Task to complete:
Go through the listing below and write out exactly the lines from the one that mentions "Tap the Back To Top button" through the one that mentions "Activate the red-outlined", minus the pictures.

Data for this task:
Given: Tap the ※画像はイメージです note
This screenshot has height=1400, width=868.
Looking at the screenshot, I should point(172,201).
---
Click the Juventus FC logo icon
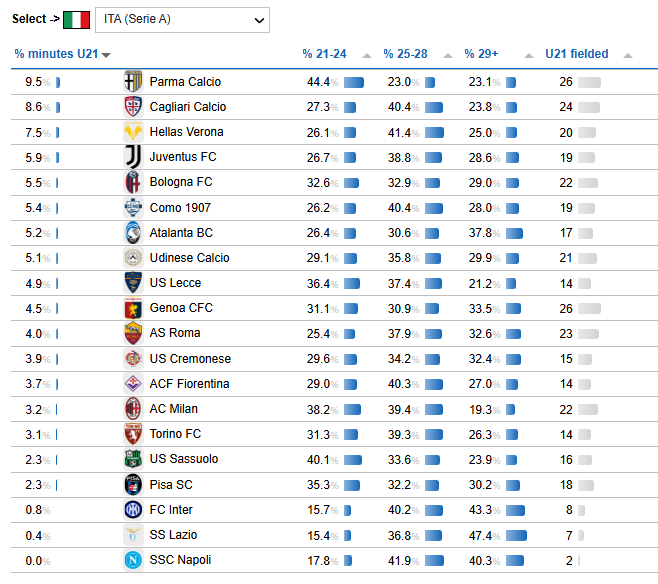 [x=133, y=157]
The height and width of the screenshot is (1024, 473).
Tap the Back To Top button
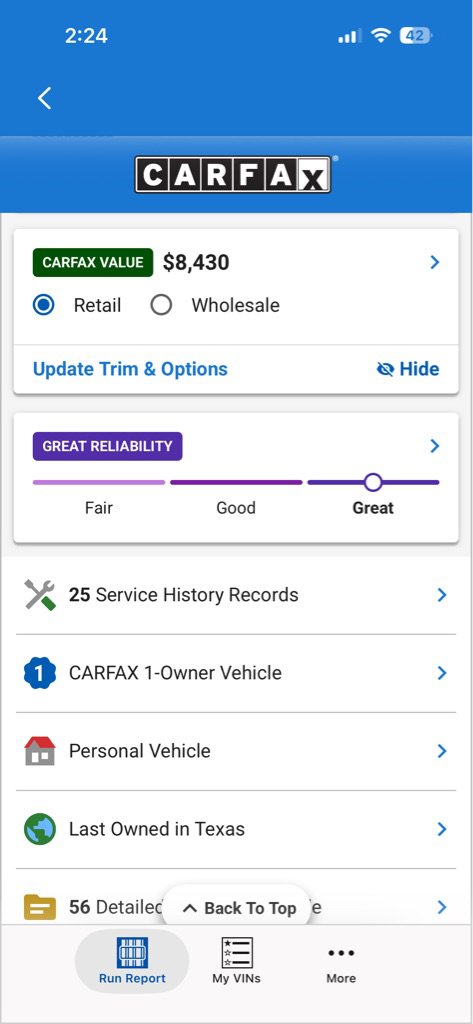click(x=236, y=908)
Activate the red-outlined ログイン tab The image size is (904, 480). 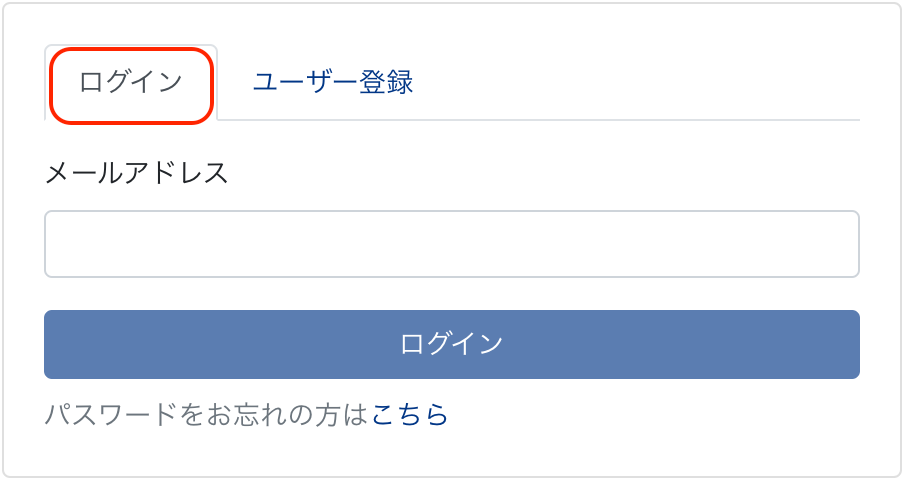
==
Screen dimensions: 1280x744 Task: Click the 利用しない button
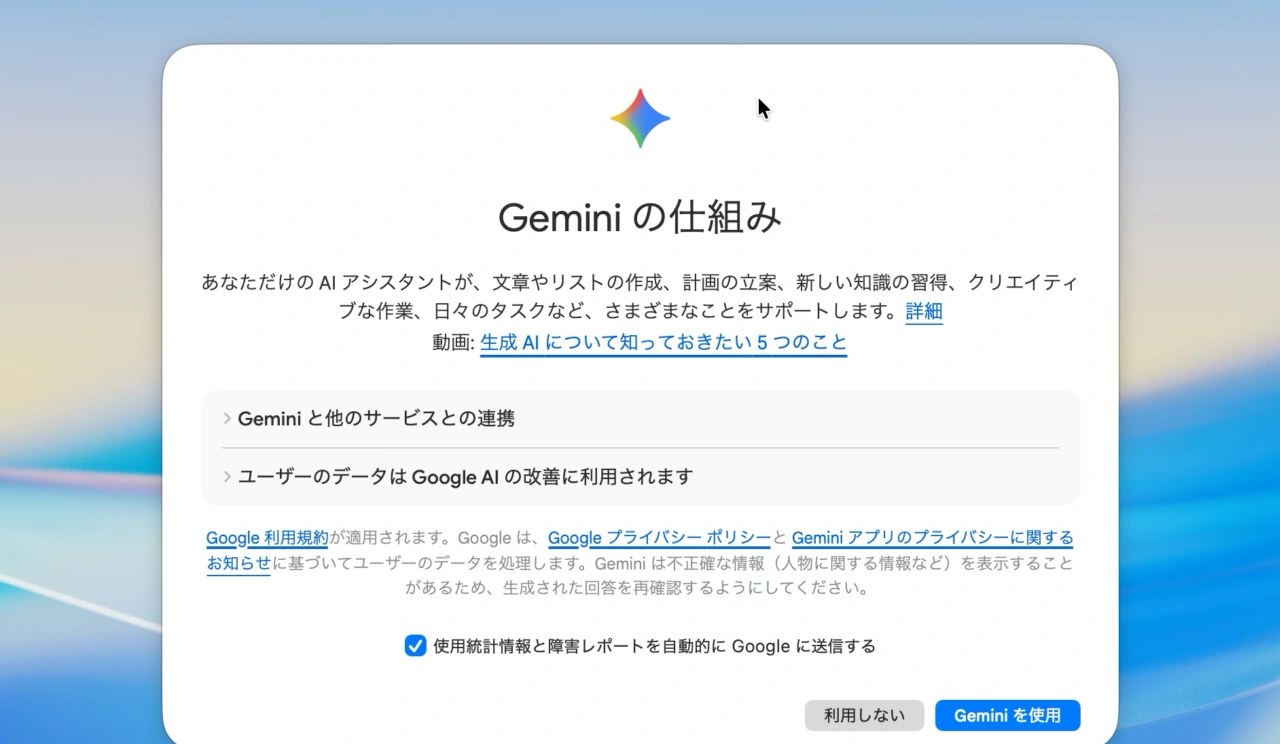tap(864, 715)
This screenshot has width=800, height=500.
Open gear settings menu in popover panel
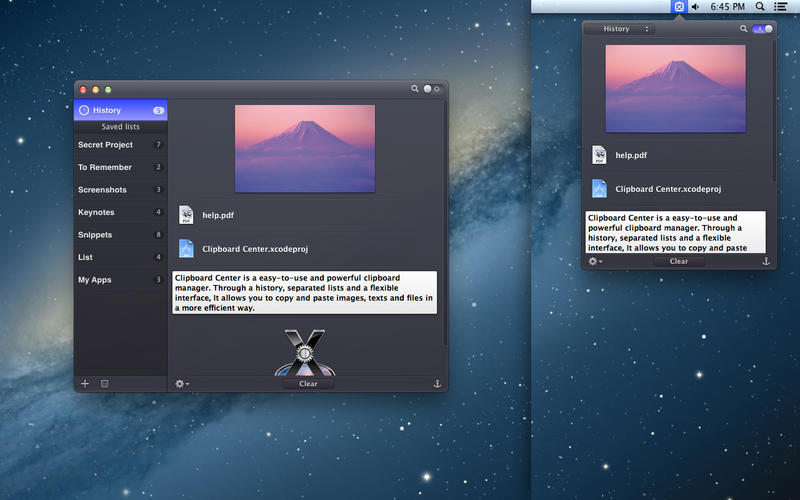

Output:
Tap the Back To Top button
click(x=236, y=908)
Activate the red-outlined ログイン tab The image size is (904, 480). 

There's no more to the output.